A culpa é do Fidel (e do Pinochet)


Uma menina de dez anos, em seu primeiro dia de aula em um colégio novo, entra no pátio da escola, desajeitada e deslocada, fica caminhando lentamente em meio a multidão de crianças. Algumas meninas que não a conheciam a convidam para entrar em uma brincadeira de roda e saem todas de mãos dadas até sumirem da visão.


Guion novamente, aquele cinema que homem pode beijar homem na boca e não pode comer pipoca e além de tudo passa filme francês - descrição feita com muita procedência pelo amigo Cícero - aprontou mais uma: A Culpa é do Fidel.


Um bom filme - francês, é claro - feito pela filha do Costa-Gravas com uma atuação exemplar de uma garota, que eu não conhecia, chamada Nina Kervel-Bey, é uma ficção daquelas que beiram um documentário. De essência marxista, panfletário, até, mostra a politização e esquerdização de um casal que vivia em Paris na época de chumbo para a América do Sul, depois de uma visita ao Chile. Os dois envolvem-se com a eleição de Salvador Allende e a vida de classe média vira uma bagunça. Os detalhes são muitos, como a mulher (filha do Gerard Depardieu, em uma atuação deplorável ) que troca os ensaios para a Marie-Claire por um livro defendendo o aborto; a casa - com um belo jardim - trocada por um apartamento pequeno; a empregada cubana e anti-comunista trocada por refugiadas de outros países; as visitas constantes de eternos barbudos e cabeludos e por aí afora. Tudo isso, ocorre sob a visão crítica da menina, estudante em um colégio de freiras, praticante de natação e uma verdadeira dama. Uma burguesinha, na verdade. Estas mudanças, além do conflito do próprio pai, espanhol que fugiu de Franco deixando a irmã e a sobrinha pra trás lutando contra a ditadura do general, de família nobre - vista sob a perspectiva da criança é encantador e angraçado. Duas cenas que emocionam: a eleição e a morte de Salvador Allende. Mas, não vou contar o filme (?) e vou enveredar para outros caminhos.

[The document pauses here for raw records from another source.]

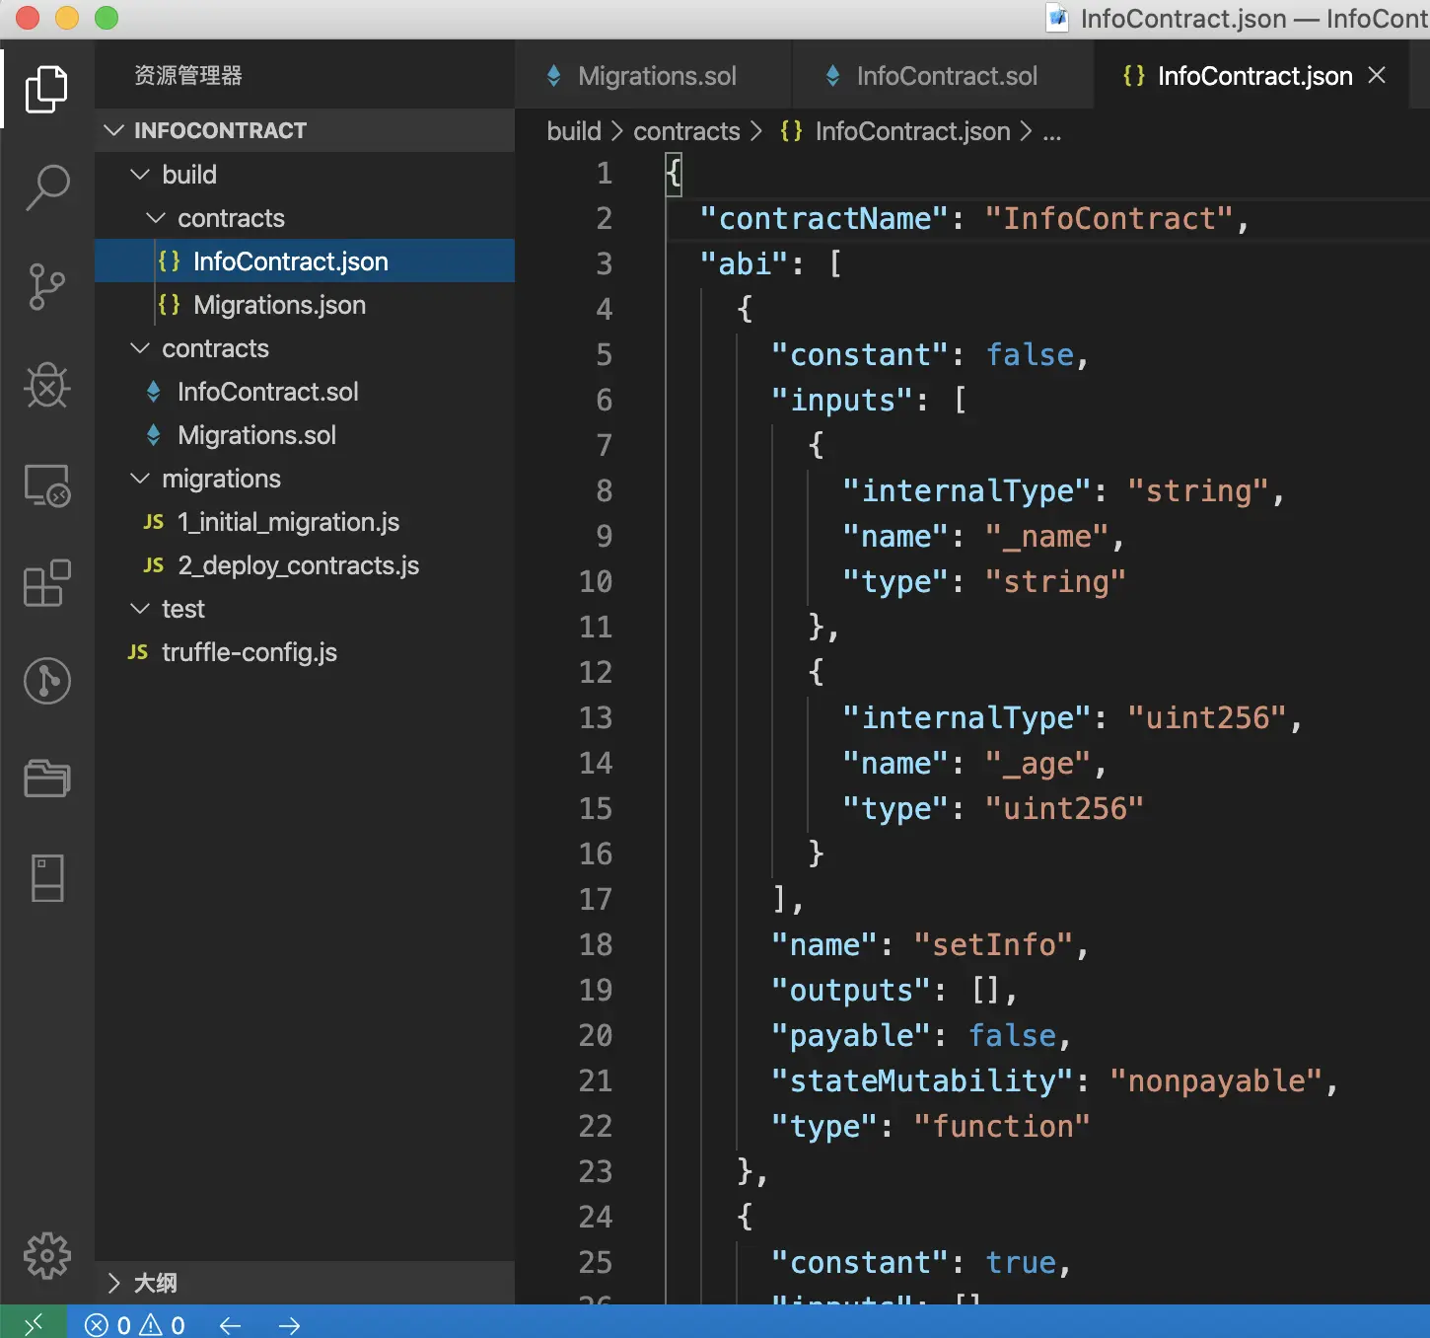Switch to the InfoContract.sol tab
The image size is (1430, 1338).
[x=946, y=76]
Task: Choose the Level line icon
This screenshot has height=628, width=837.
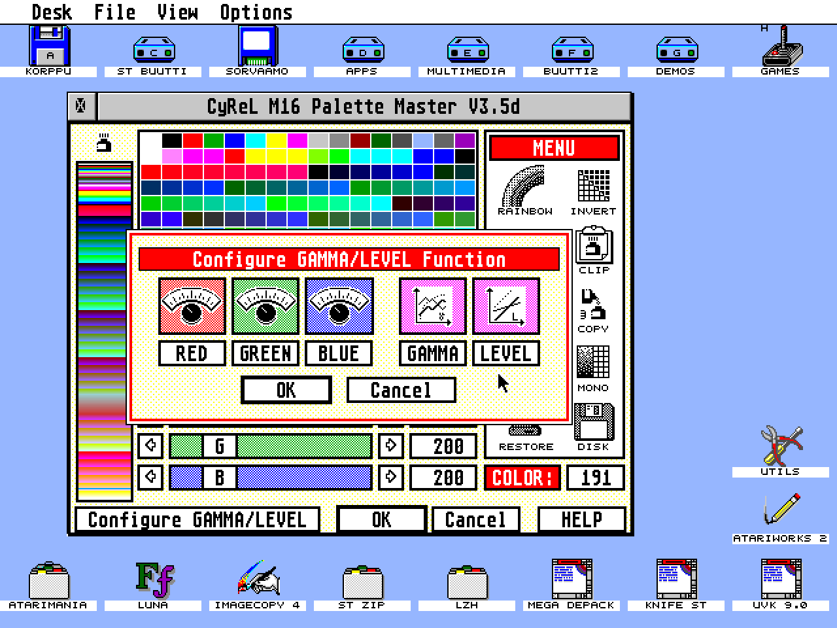Action: point(505,305)
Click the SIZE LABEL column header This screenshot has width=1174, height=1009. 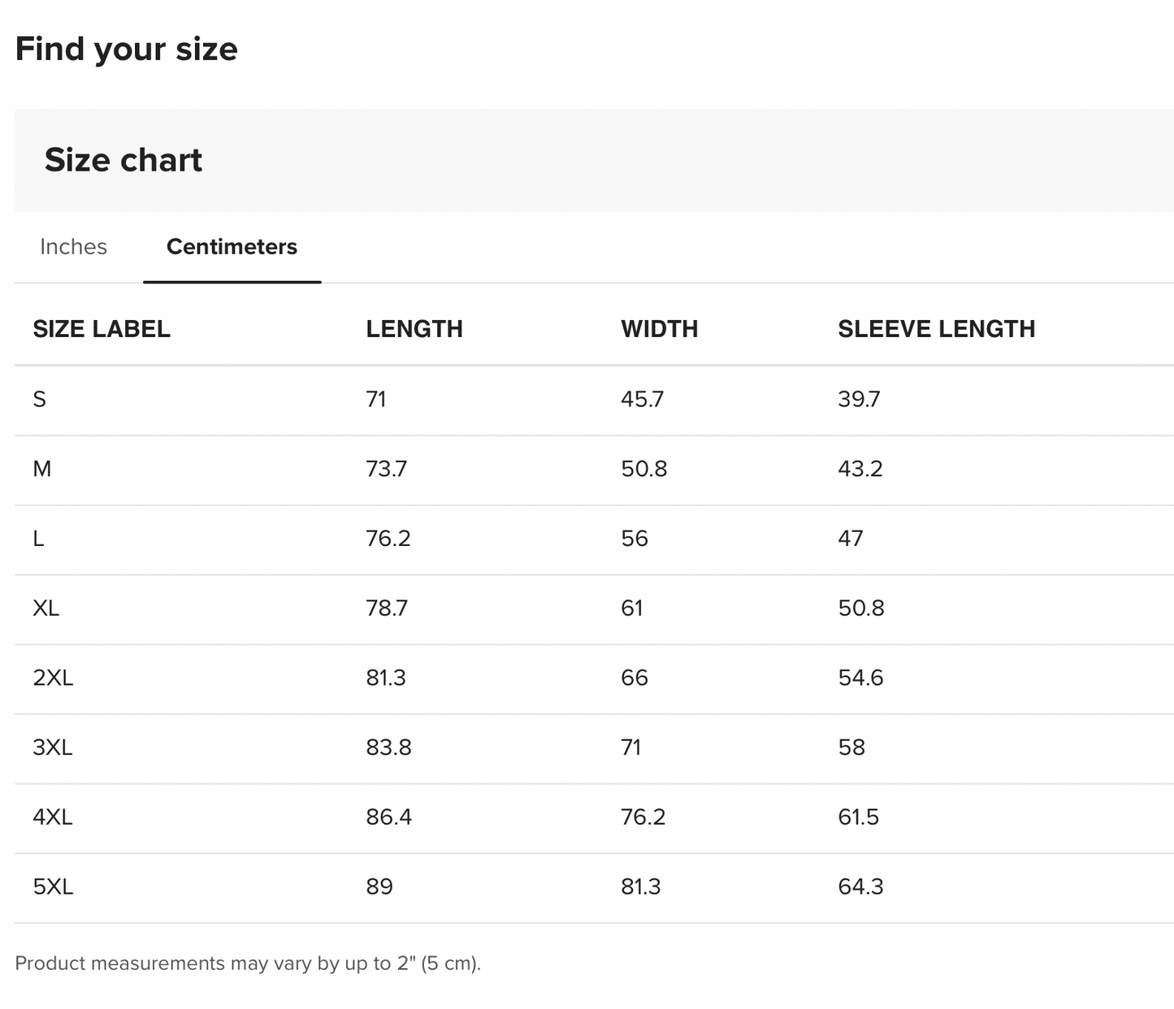pos(102,329)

Esquerda ou direita. Direita ou esquerda. Quem afinal, está certo? Há algum certo? Eu sempre imagino um círculo, onde pode-se ficar um pouco para um lado, um pouco para o outro ou no centro da linha. O que acontece normalmente, é que fica-se caminhando para a direção a que se tende, e se vai indo, indo e - susto - acabam se encontrando no lado de baixo do tal círculo, caso este processo seja feito pelas duas tendências. Qual a conclusão disso: se forem extremados, são iguais. Pois no filme acontece um pouco disso: os pais da menina não querem que ela leia o Mickey por ser coisa da direita, do império, querem que ela aprenda solidariedade em meio a bombas de gás atiradas pela polícia. Seus avós comentam que os comunistas são pobres que querem tomas suas casas, suas vinhas e até os brinquedos das crianças, que não sabem por que eles não gostam (dos burgueses) que dão para eles roupas usadas e até a comida que sobra. Assim é difícil, afinal, não falamos de esquerda ou direita, pelo menos não com dignidade. Nem a direita é assim tão ruim e burra nem a esquerda tão burra e ruim. Aqueles anos já foram tarde e penso - é isso aí mesmo, Tarso - que não devemos apagá-los de nossas vidas. Devemos aproveitá-los para aprender o que não mais fazer, para não torturarmos e nem sermos torturados. Pode-se ser de esquerda com dignidade e paixão, com ideais e pensamentos bons. E de direita também, afinal, só que deve ser um pouco mais difícil. Ironias a parte, a sociedade precisa dos dois lados e cada um deles do outro. Não existiria sociedade sem as diferenças. Mas isso vai longe, então, fica para a próxima.


A propósito, a cena descrita no primeiro parágrafo é uma mostra de solidariedade, busca incessante durante todo o filme, que acontece no somente no final.


Um comentário:

Anônimo disse...

Tenho que ver este filme, azar que seja no Guion, este cinema é ótimo e ajuda muito quem está de dieta. A ideologia muda o mundo. O caminho político a ser escolhido determina se dois milhões de mulheres e crianças morram no Iraque ou se vamos continuar de braços cruzados vendo 5 milhões de refugiados vivendo (morrendo) em barracas no fim do mundo ou na África que para os poderosos é sinônimo.